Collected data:
BEGIN

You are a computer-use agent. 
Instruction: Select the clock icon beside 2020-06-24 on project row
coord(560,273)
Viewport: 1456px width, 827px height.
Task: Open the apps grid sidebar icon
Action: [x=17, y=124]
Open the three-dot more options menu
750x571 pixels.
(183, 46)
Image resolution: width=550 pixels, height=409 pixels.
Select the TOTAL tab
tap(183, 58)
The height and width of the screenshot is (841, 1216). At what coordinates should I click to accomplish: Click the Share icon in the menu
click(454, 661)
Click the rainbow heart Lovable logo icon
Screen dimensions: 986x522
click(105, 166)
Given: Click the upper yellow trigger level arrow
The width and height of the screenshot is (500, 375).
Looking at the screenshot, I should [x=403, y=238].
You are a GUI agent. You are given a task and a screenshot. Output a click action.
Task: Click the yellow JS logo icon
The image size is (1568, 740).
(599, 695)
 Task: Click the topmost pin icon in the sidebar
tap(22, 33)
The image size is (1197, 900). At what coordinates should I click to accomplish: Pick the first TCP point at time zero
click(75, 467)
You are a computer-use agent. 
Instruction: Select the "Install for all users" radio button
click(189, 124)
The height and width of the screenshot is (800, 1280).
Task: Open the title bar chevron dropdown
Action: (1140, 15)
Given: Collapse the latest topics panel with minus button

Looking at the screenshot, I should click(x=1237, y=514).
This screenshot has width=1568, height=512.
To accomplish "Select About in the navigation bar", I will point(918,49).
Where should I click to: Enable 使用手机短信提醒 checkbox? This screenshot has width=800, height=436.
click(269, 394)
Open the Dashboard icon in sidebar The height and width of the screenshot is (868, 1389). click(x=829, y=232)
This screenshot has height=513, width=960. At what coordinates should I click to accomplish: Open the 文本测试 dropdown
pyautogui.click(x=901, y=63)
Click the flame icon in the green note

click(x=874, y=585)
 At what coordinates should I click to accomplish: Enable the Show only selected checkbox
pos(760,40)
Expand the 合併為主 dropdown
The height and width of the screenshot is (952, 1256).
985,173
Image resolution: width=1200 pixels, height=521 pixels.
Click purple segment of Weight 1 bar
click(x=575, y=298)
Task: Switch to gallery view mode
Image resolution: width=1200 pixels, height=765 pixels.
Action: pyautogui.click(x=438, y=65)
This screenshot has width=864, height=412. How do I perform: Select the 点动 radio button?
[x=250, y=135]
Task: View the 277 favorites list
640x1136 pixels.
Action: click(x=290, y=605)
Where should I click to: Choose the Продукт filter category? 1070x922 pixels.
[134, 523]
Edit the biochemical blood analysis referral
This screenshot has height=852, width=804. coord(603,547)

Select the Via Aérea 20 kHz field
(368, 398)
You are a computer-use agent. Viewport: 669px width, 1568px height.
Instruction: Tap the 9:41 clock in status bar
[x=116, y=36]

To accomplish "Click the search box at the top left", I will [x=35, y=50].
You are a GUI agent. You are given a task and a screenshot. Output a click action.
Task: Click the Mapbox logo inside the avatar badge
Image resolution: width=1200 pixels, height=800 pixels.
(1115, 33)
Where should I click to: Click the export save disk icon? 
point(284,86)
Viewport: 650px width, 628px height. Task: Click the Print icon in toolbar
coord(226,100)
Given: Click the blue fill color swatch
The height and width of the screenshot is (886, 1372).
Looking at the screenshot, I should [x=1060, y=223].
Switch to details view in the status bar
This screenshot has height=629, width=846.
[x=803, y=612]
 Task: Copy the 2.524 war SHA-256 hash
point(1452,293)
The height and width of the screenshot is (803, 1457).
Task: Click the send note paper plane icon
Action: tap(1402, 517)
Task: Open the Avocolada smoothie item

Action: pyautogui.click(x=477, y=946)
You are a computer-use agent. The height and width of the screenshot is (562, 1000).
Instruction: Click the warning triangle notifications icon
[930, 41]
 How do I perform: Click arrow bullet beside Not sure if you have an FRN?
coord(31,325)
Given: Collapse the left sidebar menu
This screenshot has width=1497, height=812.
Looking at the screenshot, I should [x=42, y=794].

END

| Task instructions |
Look over the records above and copy each line that includes the string "will".

| Task answer |
To accomplish "Select About in the navigation bar", I will point(918,49).
To accomplish "Click the search box at the top left", I will [x=35, y=50].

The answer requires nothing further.